Presi un libro a caso: « Maestro non è scritto! »

« Come? Vedo che è scritto, cosa leggi? »

« Non leggo. Non sono lettere dell’alfabeto e non è greco, lo riconoscerei. Sembrano vermi, serpentelli, caccole di mosche... »

« Ah, è arabo. Ce ne sono altri così? »

« Sì, alcuni. Ma eccone uno in latino, se Dio vuole. Al... Al Kuwarizmi, ’Tabulae’. »

« Le tavole astronomiche di Al Kuwarizmi, tradotte da Adelardo da Bath! Opera rarissima! Va avanti. »

« Isa ibn Ali, ’De oculis’, Alkindi, ’De radiis stellatis’... »

« Guarda ora sul tavolo. »

Aprii un grande volume che giaceva sul tavolo, un ’De bestiis’. Capitai su una pagina finemente miniata dove era rappresentato un bellissimo unicorno.

« Bella fattura, » commentò Guglielmo che riusciva a vedere bene le immagini. « E quello? »

Lessi: « ’Liber monstrorum de diversis generibus’. Anche questo con belle immagini. ma mi paiono più antiche. »

Guglielmo piegò il volto sul testo: « Miniato da monaci irlandesi, almeno cinque secoli fa. Il libro dell’unicorno è invece molto più recente, mi pare fatto al modo dei francesi. » Ancora una volta ammirai la dottrina del mio maestro.
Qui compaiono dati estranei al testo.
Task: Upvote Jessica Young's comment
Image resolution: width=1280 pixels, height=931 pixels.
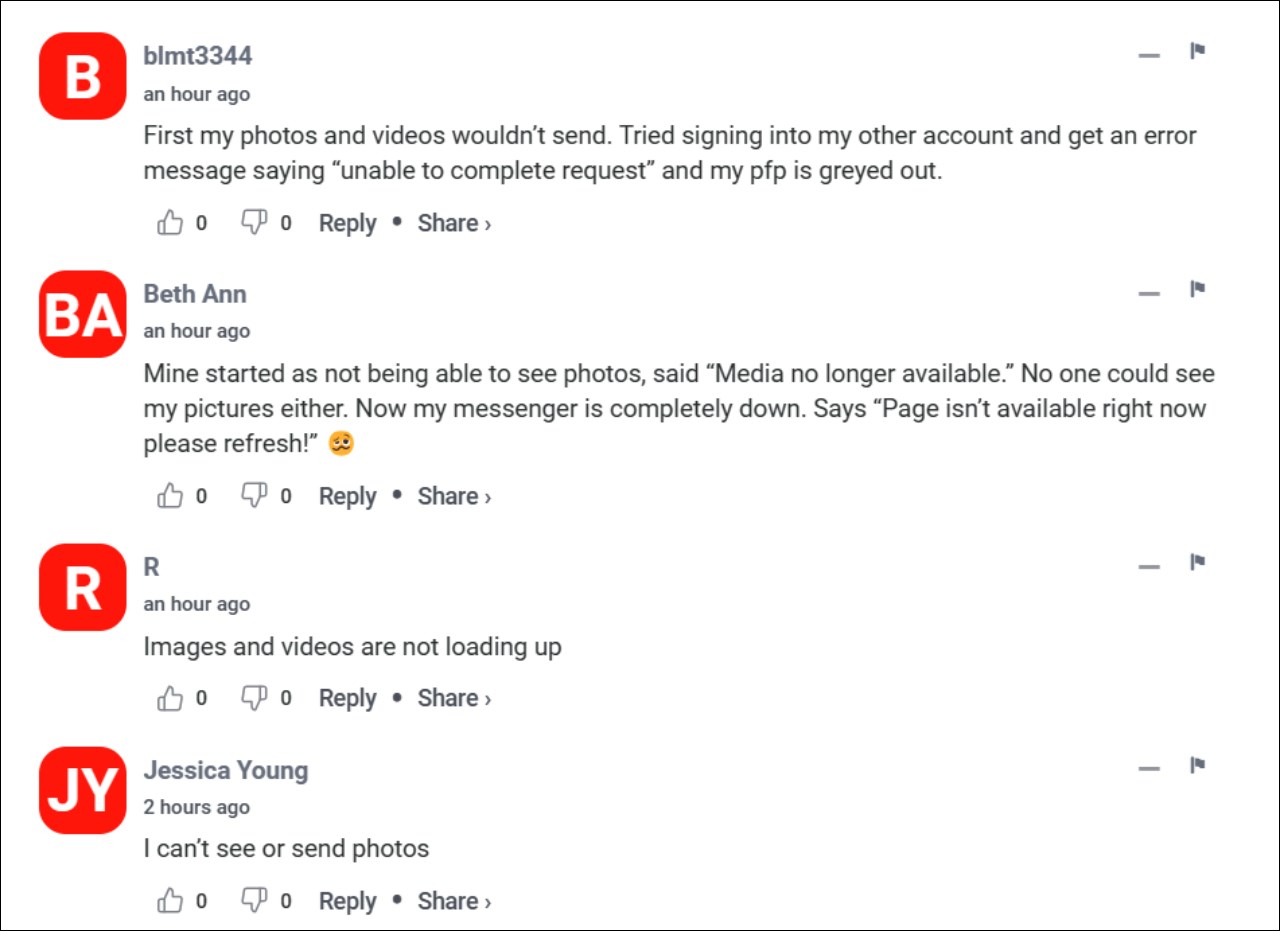Action: click(170, 900)
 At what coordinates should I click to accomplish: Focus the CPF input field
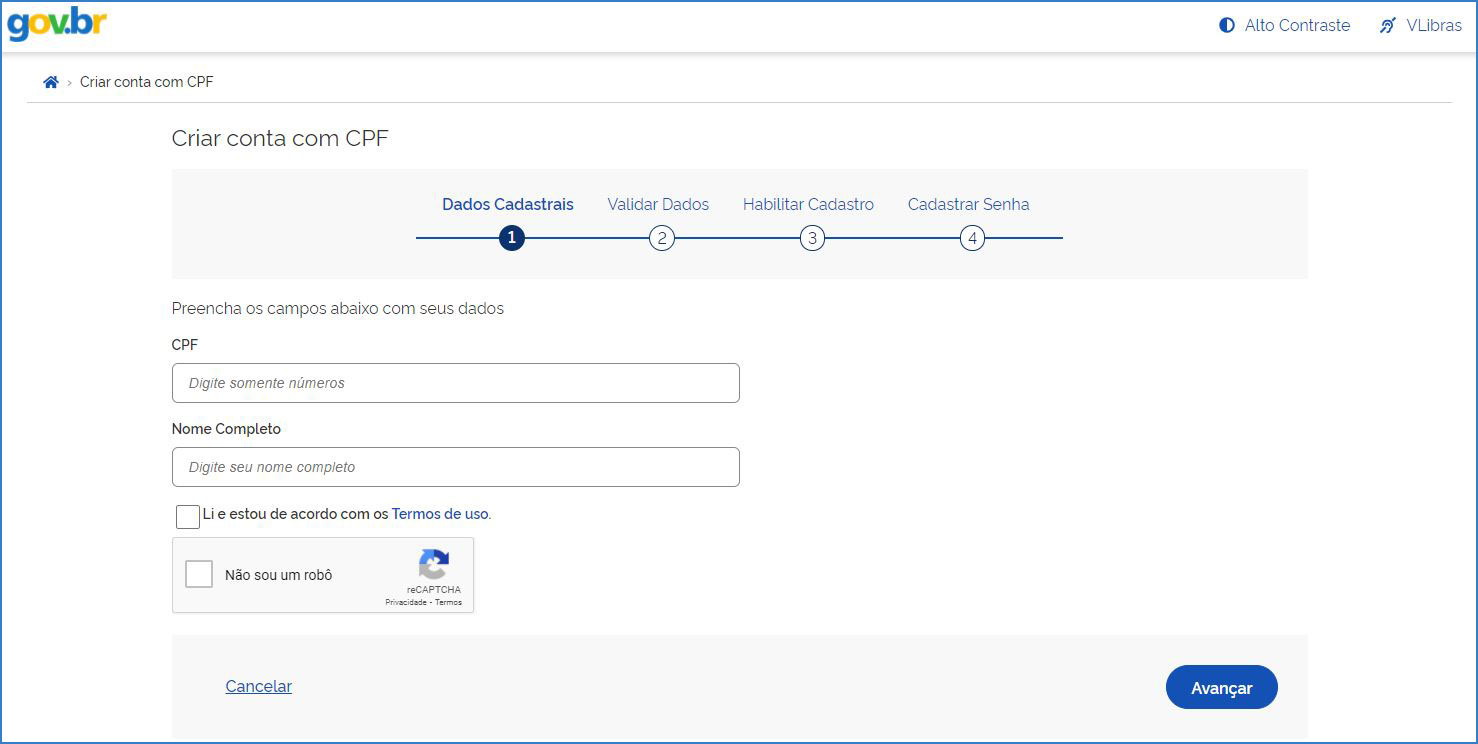(x=455, y=383)
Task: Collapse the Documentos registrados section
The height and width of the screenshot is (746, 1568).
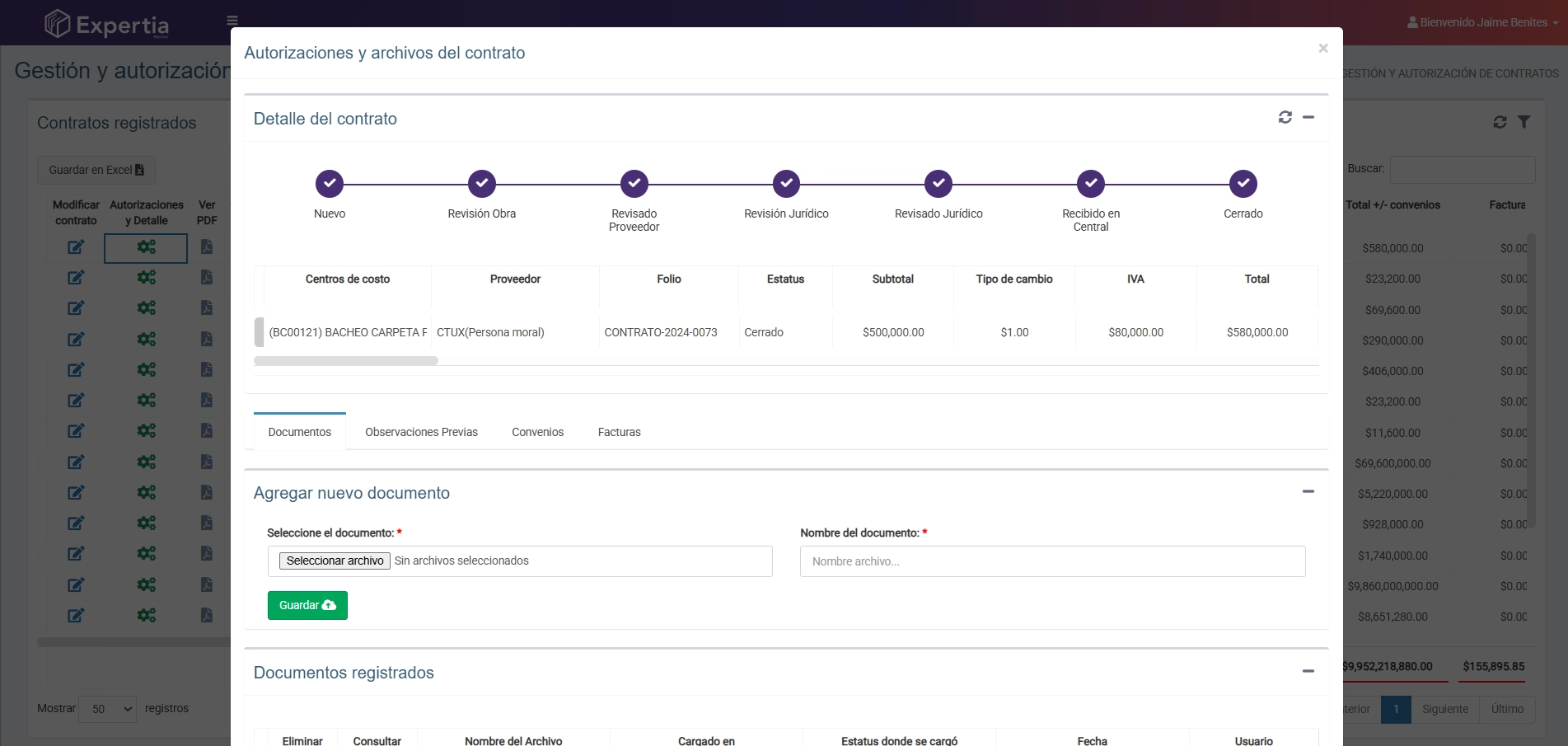Action: pos(1308,672)
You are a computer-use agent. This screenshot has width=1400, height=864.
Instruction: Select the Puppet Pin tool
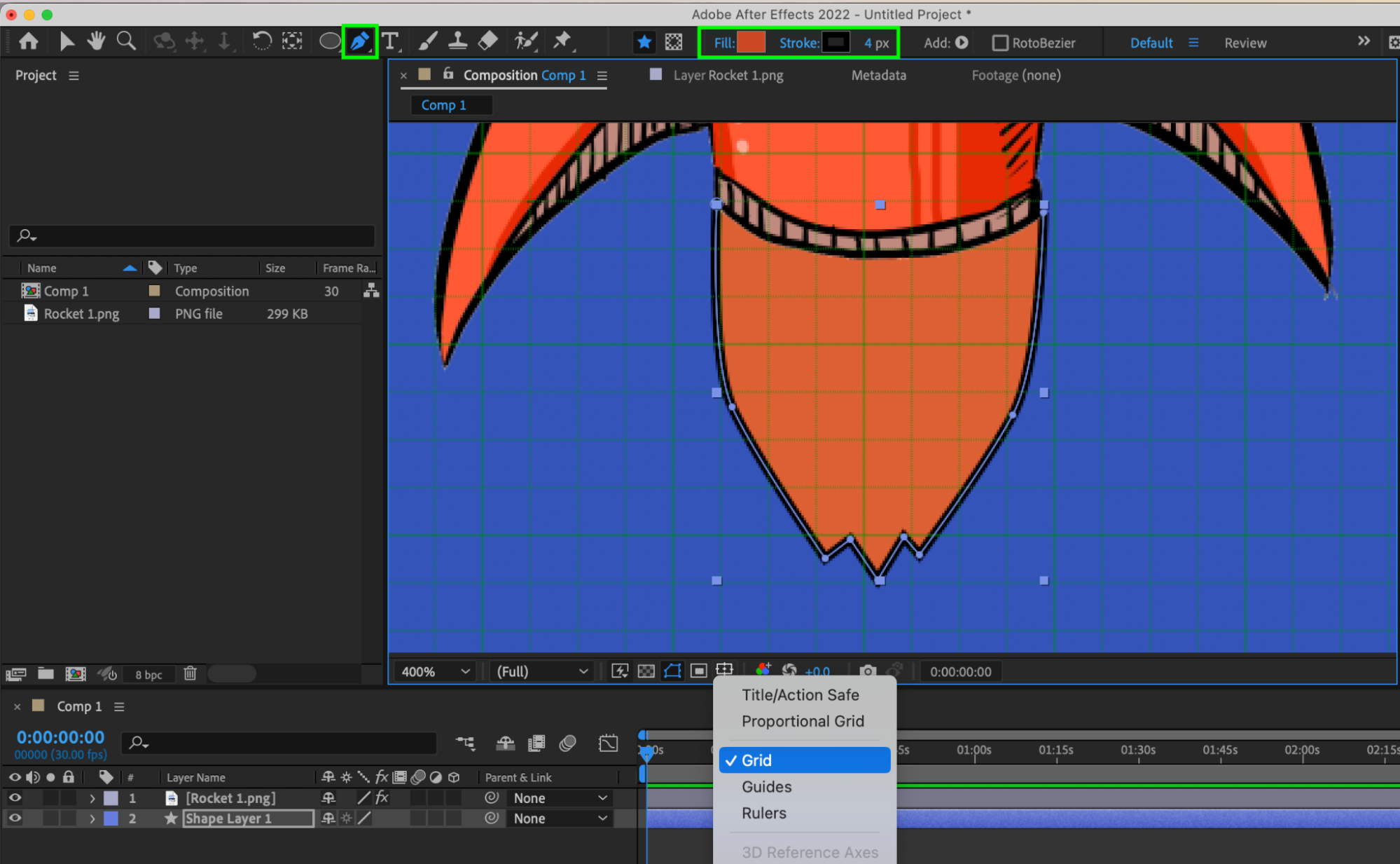562,41
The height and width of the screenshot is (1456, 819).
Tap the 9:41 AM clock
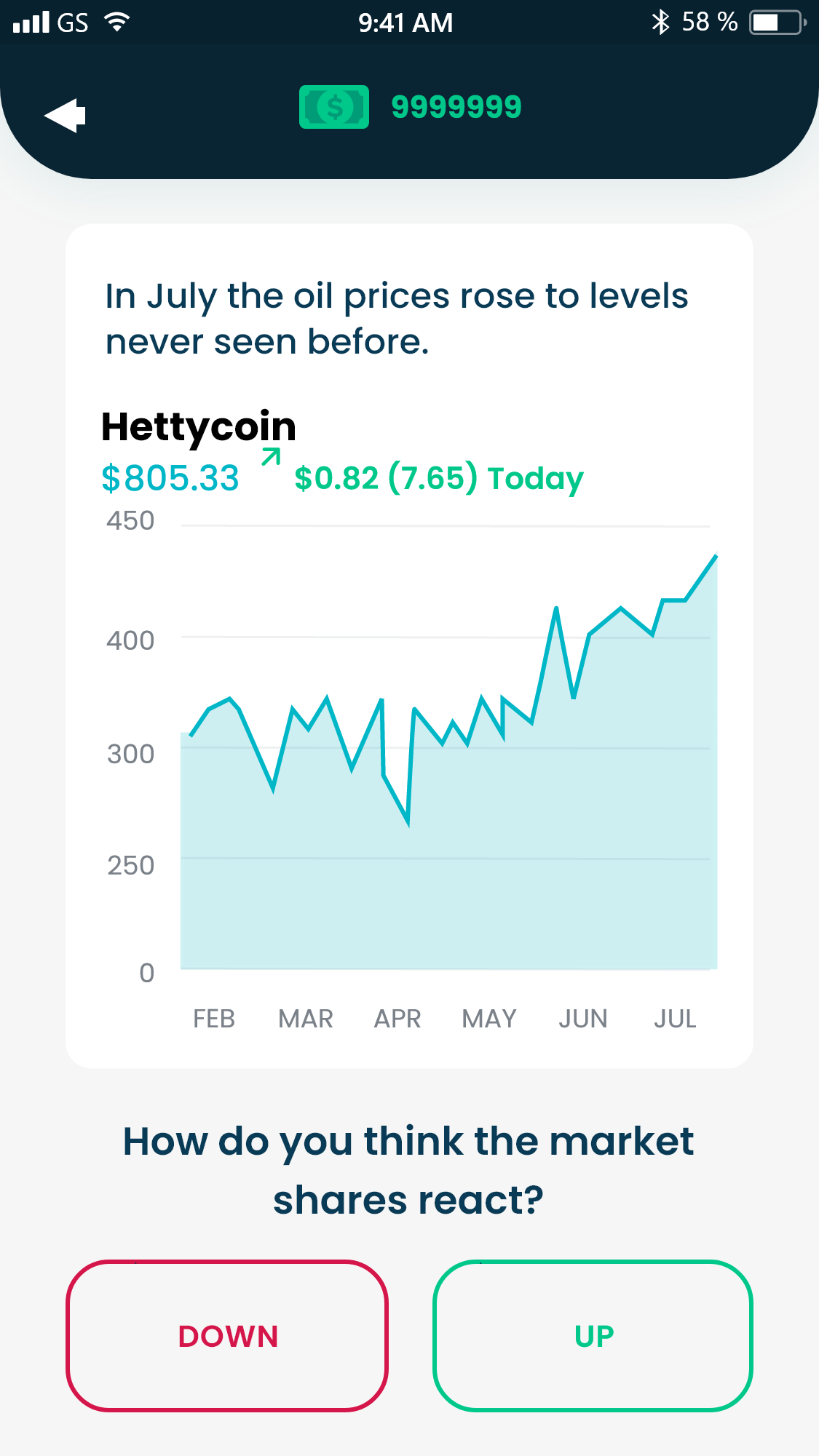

Entrammo nella stanza successiva e percorremmo le quattro stanze seguenti, tutte con finestre, e tutte piene di volumi in lingue ignote, più alcuni testi di scienze occulte, e arrivammo a una parete che ci costrinse a tornare indietro perché le ultime cinque stanze penetravano le une nelle altre senza consentire altre uscite.

« Dall’inclinazione dei muri, dovremmo essere nel pentagono di un altro torrione, » disse Guglielmo, « ma non c’è la sala eptagonale centrale, forse ci sbagliamo. »

« Ma le finestre? » dissi. « Come possono esserci tante finestre? Impossibile che tutte le stanze diano sull’esterno. »

« Dimentichi il pozzo centrale, molte di quelle che abbiamo visto sono finestre che danno sull’ottagono del pozzo. Se fosse giorno, la differenza della luce ci direbbe quali sono le finestre esterne e quali le interne, e forse persino ci rivelerebbe la posizione della stanza rispetto al sole. Ma di sera non si avverte nessuna differenza. Torniamo indietro. »

Ritornammo nella stanza dello specchio e piegammo verso la terza porta dalla quale ci pareva di non essere ancora passati. Vedemmo davanti a noi una fuga di tre o quattro stanze, e verso l’ultima intravvedemmo un chiarore.

« C’è qualcuno! » esclamai con voce soffocata.

« Se c’è, si è già accorto del nostro lume, » disse Guglielmo coprendo tuttavia la fiamma con la mano. Ristemmo per un minuto o due. Il chiarore continuava a oscillare lievemente, ma senza che si facesse più forte o più debole.